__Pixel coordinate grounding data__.
━━━━━━━━━━

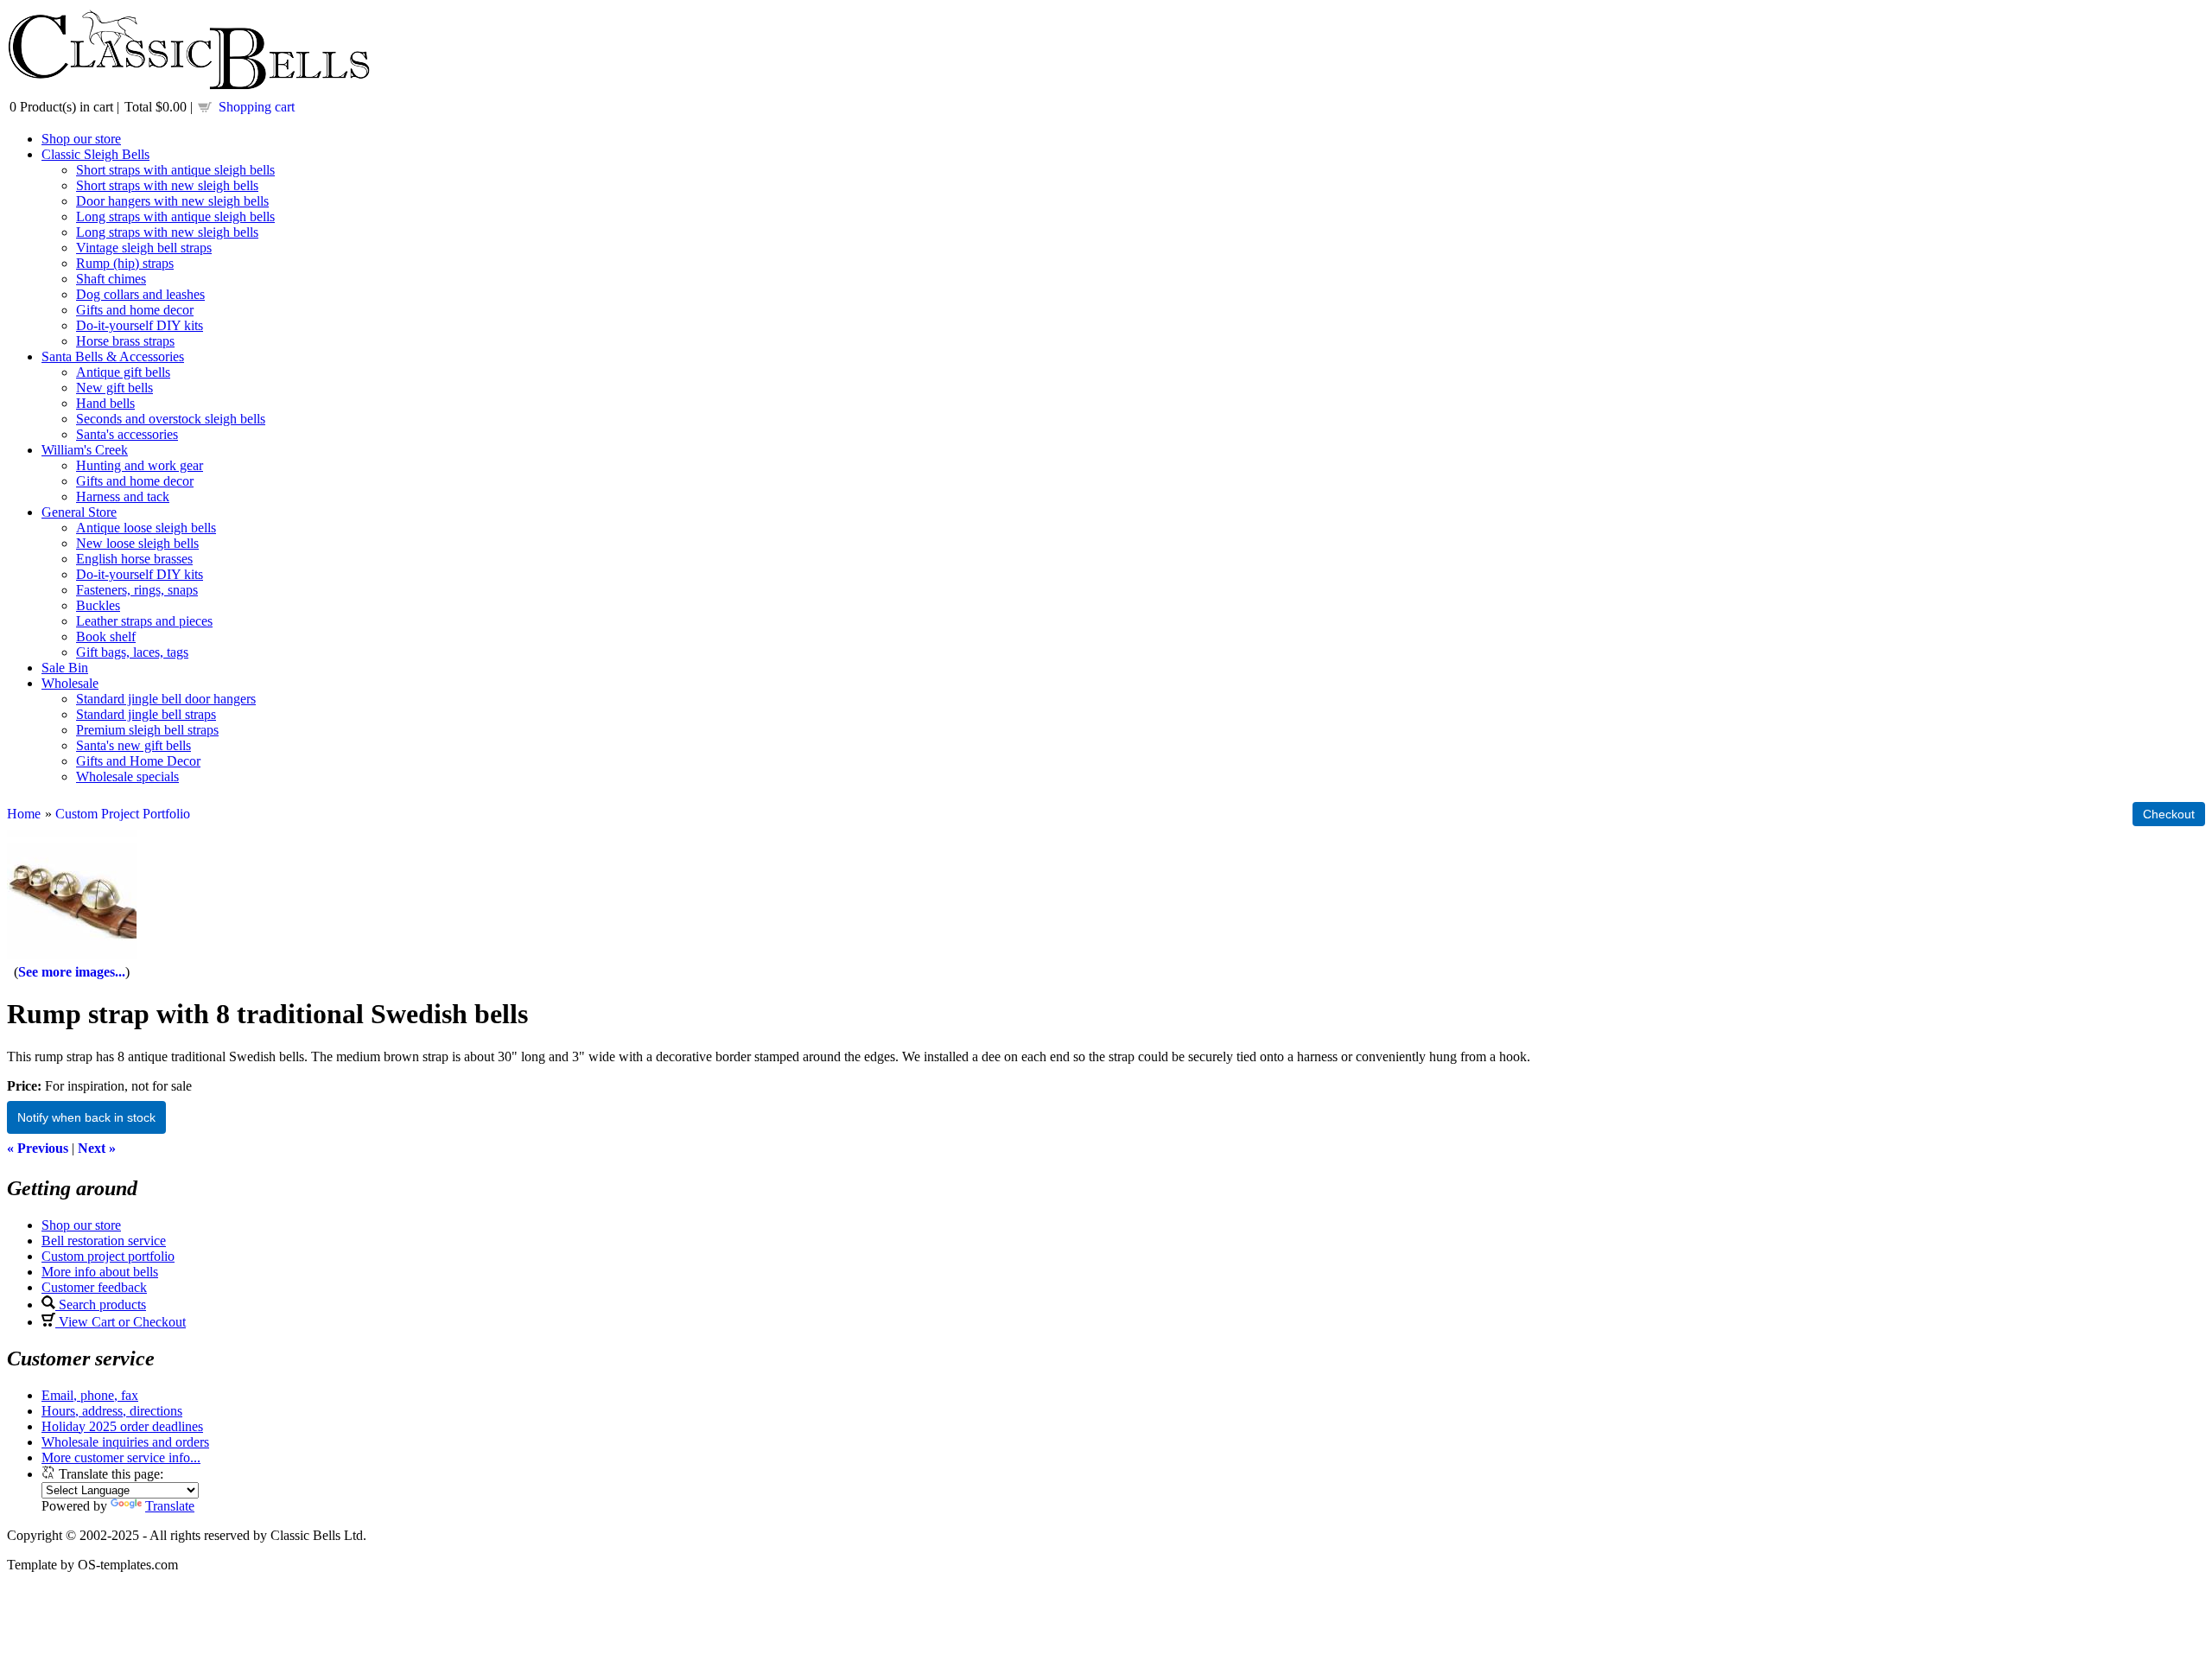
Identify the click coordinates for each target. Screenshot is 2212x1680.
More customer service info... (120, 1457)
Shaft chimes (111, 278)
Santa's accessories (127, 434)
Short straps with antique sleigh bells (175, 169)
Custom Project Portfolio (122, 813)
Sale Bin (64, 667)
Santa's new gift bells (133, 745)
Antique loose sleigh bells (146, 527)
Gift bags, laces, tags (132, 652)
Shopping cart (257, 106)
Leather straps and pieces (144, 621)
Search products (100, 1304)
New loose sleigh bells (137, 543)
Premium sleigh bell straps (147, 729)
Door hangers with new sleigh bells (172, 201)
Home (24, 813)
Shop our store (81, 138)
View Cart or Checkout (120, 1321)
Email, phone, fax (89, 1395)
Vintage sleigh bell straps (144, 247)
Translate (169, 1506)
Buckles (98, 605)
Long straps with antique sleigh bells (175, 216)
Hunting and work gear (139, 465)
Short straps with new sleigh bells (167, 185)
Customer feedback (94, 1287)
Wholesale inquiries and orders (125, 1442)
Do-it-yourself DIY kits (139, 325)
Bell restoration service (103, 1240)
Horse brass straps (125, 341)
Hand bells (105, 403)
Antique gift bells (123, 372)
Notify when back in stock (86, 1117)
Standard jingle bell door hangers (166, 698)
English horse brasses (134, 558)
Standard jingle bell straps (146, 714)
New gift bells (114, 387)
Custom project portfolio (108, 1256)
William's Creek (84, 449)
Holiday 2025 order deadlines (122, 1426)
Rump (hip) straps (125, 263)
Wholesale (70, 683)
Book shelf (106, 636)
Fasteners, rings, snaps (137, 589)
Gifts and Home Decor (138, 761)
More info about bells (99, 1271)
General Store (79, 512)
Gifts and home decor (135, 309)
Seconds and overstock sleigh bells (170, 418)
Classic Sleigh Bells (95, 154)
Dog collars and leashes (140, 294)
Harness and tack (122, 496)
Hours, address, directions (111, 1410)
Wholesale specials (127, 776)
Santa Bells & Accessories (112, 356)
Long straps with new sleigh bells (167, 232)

━━━━━━━━━━

__What the exercise asks__. Give back exactly the lines running from the line that has "Dog collars and leashes (140, 294)" to the end of the entries above.

__Answer for this exercise__.
Dog collars and leashes (140, 294)
Harness and tack (122, 496)
Hours, address, directions (111, 1410)
Wholesale specials (127, 776)
Santa Bells & Accessories (112, 356)
Long straps with new sleigh bells (167, 232)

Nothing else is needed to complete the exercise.